I was having a conversation with a customer the other day who was very concerned about a pidin listing where he was seeing something like the following:
# pidin pid tid name prio STATE Blocked ... 20 1 server_app 255o RECEIVE 1 20 1 server_app 10o RUNNING 20 1 server_app 255o RECEIVE 1 ... 32 1 client_app 10o REPLY 20 32 2 client_app 10f NANOSLEEP ...
He was concerned because most of his system generally operated at priority 10 and if there were tasks that were at priority 255, then wouldn’t those other tasks be starved out and never get a chance to run!?
Of course if you take a few minutes to reflect on what is really being displayed then peace and calm return quite quickly to the world.
The threads that are all marked as being high priority are all in blocking states. That is to say that they are not RUNNING, nor are they wanting to run and in the READY state. In fact they are all blocked waiting for some other sort of event to occur or non-CPU resource to become available. While their reported priorities are high they are not going to interfere with the operation of the system … at least not until they transition to a RUNNING or READY state. In the case of threads which are RECEIVE blocked such as is the case here, unless the communication channels were created specifically to avoid priority inheritance, the receive thread will end up READY/RUNNING at the priority of the sending client.

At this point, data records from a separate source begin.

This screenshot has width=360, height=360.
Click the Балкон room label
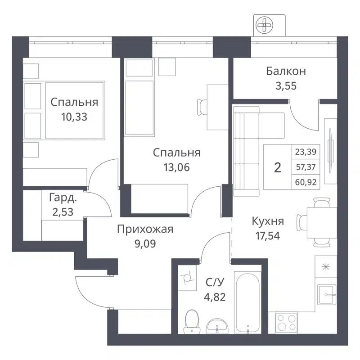(x=286, y=71)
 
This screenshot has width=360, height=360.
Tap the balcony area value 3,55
(x=286, y=86)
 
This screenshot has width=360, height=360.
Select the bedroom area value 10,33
(x=74, y=117)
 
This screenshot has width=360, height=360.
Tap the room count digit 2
(x=278, y=167)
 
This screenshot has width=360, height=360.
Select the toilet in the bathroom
(x=193, y=320)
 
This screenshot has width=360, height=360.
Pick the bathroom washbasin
(x=219, y=325)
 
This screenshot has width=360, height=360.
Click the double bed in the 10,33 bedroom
(x=74, y=109)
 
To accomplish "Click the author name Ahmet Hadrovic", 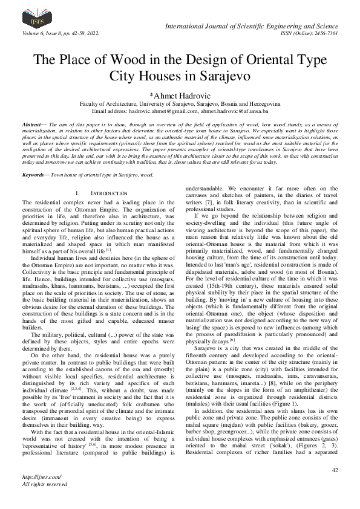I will (182, 94).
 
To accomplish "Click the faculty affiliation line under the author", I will (180, 103).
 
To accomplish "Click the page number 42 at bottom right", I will (334, 470).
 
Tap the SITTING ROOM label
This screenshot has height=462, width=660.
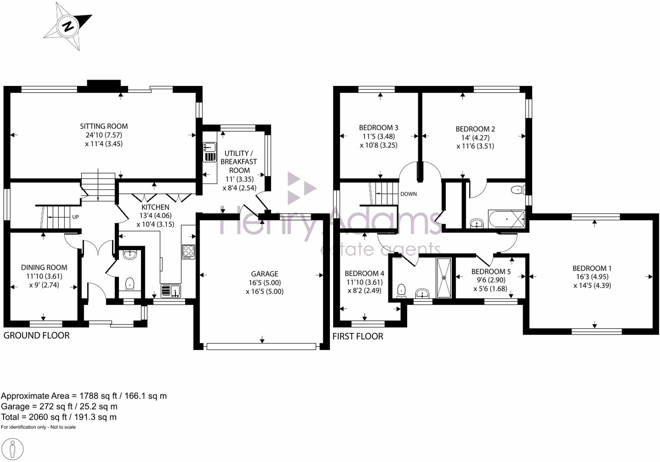[104, 126]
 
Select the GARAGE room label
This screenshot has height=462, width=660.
[264, 274]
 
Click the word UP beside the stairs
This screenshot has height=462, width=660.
[75, 217]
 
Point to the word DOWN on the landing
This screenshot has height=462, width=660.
[408, 194]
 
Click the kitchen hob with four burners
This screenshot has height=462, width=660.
[188, 252]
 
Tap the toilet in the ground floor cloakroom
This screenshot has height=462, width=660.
[130, 284]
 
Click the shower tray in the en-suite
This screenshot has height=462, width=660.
[444, 278]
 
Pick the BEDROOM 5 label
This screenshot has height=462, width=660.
[491, 271]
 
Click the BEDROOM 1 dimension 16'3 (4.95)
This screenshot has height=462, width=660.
[592, 277]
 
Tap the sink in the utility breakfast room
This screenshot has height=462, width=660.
[210, 147]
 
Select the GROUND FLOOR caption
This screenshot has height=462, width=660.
[36, 336]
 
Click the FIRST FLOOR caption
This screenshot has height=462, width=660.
[358, 336]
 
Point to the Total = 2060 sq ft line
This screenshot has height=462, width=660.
[59, 417]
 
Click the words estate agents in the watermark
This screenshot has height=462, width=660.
[380, 250]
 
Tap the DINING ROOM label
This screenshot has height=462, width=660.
[44, 268]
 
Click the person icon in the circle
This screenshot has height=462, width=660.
[13, 449]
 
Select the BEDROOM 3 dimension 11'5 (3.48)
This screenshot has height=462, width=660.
[379, 137]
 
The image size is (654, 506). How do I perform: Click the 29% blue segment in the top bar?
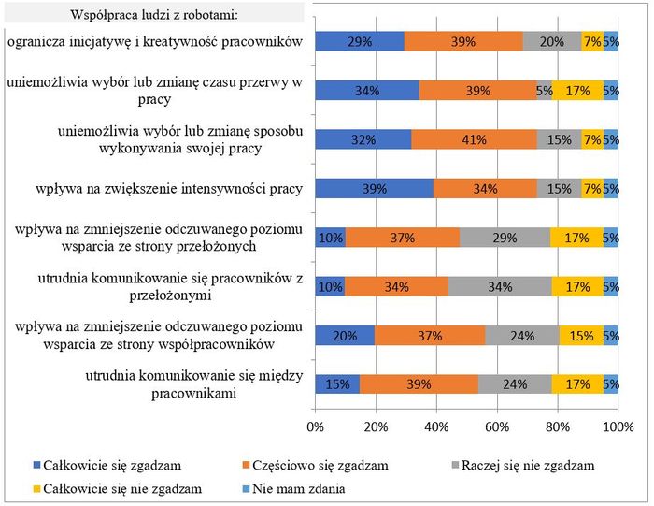pos(360,42)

If that is the case you may wonder, why have pidin report the priority information on blocking states at all if it is just going to cause people this sense of panic and trigger these types of false alarms?
Well the information can be insightfull since in most blocking scenarios, the thread was READY or RUNNING prior to being blocked and as such the priority gives a hint to what they might have been doing. Also in the case of priority inheritance states (MUTEX, SEND) then you can better see who is causing priorities to be automatically shifted in the system.
In this case, 255 was a curious number to be seeing and we eventually traced it back to their code where they were generating asynchronous pulse events to a server, but the pulses were not being properly initialized and were picking up junk off the stack and setting bad priorities … hence the 255 value.